Subsample sequences — vs_fastx_subsample • Rsearch

vs_fastx_subsample subsamples sequences in FASTA/FASTQ file or object by randomly extracting sequences based on number or percentage using VSEARCH.

Usage

vs_fastx_subsample(
  fastx_input,
  output_format = "fastq",
  fastx_output = NULL,
  sample_pct = NULL,
  sample_size = NULL,
  sizein = TRUE,
  sizeout = TRUE,
  relabel = NULL,
  relabel_sha1 = FALSE,
  randseed = NULL,
  fasta_width = 0,
  sample = NULL,
  threads = 1,
  vsearch_options = NULL,
  tmpdir = NULL
)

Arguments

fastx_input: (Required). A FASTA/FASTQ file path or FASTA/FASTQ object. See Details.
output_format: (Optional). Desired output format of file or tibble: "fasta" or "fastq" (default). If fastx_input is a FASTA file path or a FASTA object, output_format cannot be "fastq".
fastx_output: (Optional). Name of the output file for subsampled reads from fastx_input. File can be in either FASTA or FASTQ format, depending on output_format. If NULL (default), no sequences are written to file. See Details.
sample_pct: (Optional). Percentage of the input sequences to be subsampled. Numeric value ranging from 0.0 to 100.0. Defaults to NULL.
sample_size: (Optional). The given number of sequences to extract. Must be a positive integer if specified. Defaults to NULL.
sizein: (Optional). If TRUE (default), abundance annotations present in sequence headers are taken into account.
sizeout: (Optional). If TRUE (default), abundance annotations are added to FASTA headers.
relabel: (Optional). Relabel sequences using the given prefix and a ticker to construct new headers. Defaults to NULL.
relabel_sha1: (Optional). If TRUE (default), relabel sequences using the SHA1 message digest algorithm. Defaults to FALSE.
randseed: (Optional). Random seed. Must be a positive integer. A given seed always produces the same output, which is useful for replicability. Defaults to NULL.
fasta_width: (Optional). Number of characters per line in the output FASTA file. Defaults to 0, which eliminates wrapping.
sample: (Optional). Add the given sample identifier string to sequence headers. For instance, if the given string is "ABC", the text ";sample=ABC" will be added to the header. If NULL (default), no identifier is added.
threads: (Optional). Number of computational threads to be used by VSEARCH.Defaults to 1.
vsearch_options: Additional arguments to pass to VSEARCH. Defaults to NULL. See Details.
tmpdir: (Optional). Path to the directory where temporary files should be written when tables are used as input or output. Defaults to NULL, which resolves to the session-specific temporary directory (tempdir()).

Value

A tibble or NULL.

If fastx_output is specified, the subsampled sequences are written to the specified output file, and no tibble is returned.

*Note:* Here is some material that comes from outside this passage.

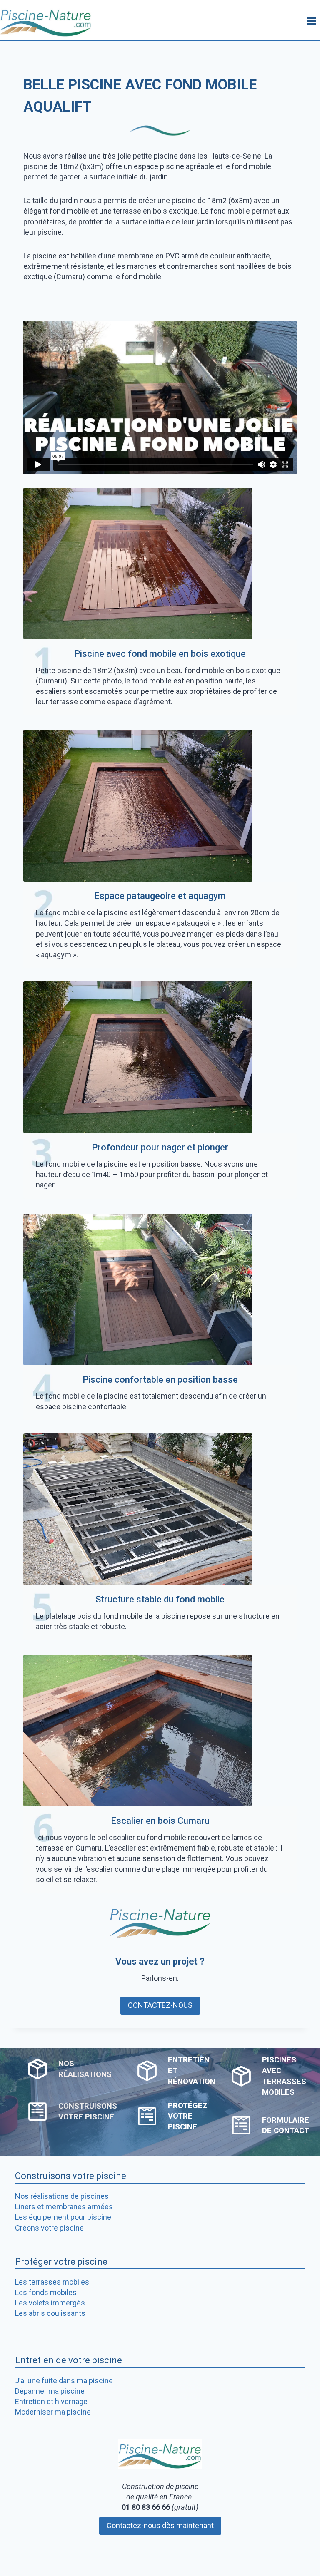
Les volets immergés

If fastx_output NULL, a tibble containing the subsampled reads in the format specified by output_format is returned.

Details

Sequences in the input file/object (fastx_input) are subsampled by randomly extracting a specified number or percentage of sequences. Extraction is performed as random sampling with a uniform distribution among the input sequences and without replacement.

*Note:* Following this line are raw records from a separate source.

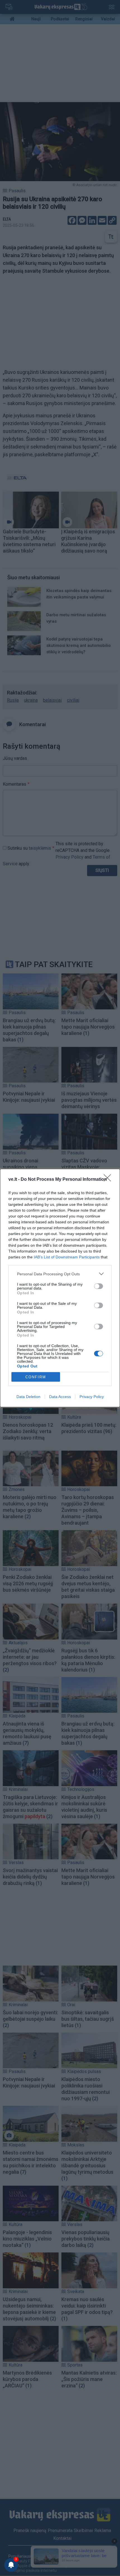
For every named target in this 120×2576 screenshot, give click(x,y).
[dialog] (60, 1288)
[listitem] (60, 1274)
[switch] (98, 1286)
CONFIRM (35, 1377)
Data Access (60, 1396)
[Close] (109, 1179)
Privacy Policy (92, 1396)
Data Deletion (28, 1396)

fastx_input can either be a FASTA/FASTQ file or a FASTA/FASTQ object. FASTA objects are tibbles that contain the columns Header and Sequence, see readFasta. FASTQ objects are tibbles that contain the columns Header, Sequence, and Quality, see readFastq.

Specify either sample_size or sample_pct to determine the number or percentage of sequences to subsample. Only one of these parameters can be specified at a time. If neither is specified, an error is thrown.

If fastx_output is specified, the sampled sequences are output to this file in format given by output_format. If fastx_output is NULL, the sample sequences are returned as a FASTA or FASTQ object, depending on output_format.

vsearch_options allows users to pass additional command-line arguments to VSEARCH that are not directly supported by this function. Refer to the VSEARCH manual for more details.

References

https://github.com/torognes/vsearch

Examples

if (FALSE) { # \dontrun{
# Define arguments
fastx_input <- file.path(file.path(path.package("Rsearch"), "extdata"),
                         "small_R1.fq")
fastx_output <- NULL
output_format <- "fastq"
sample_size <- 10

# Subsample sequences and return a FASTQ tibble
subsample_R1 <- vs_fastx_subsample(fastx_input = fastx_input,
                                   fastx_output = fastx_output,
                                   output_format = output_format,
                                   sample_size = sample_size)

# Subsample sequences and write subsampled sequences to a file
vs_fastx_subsample(fastx_input = fastx_input,
                   fastx_output = "subsample.fq",
                   output_format = output_format,
                   sample_size = sample_size)
} # }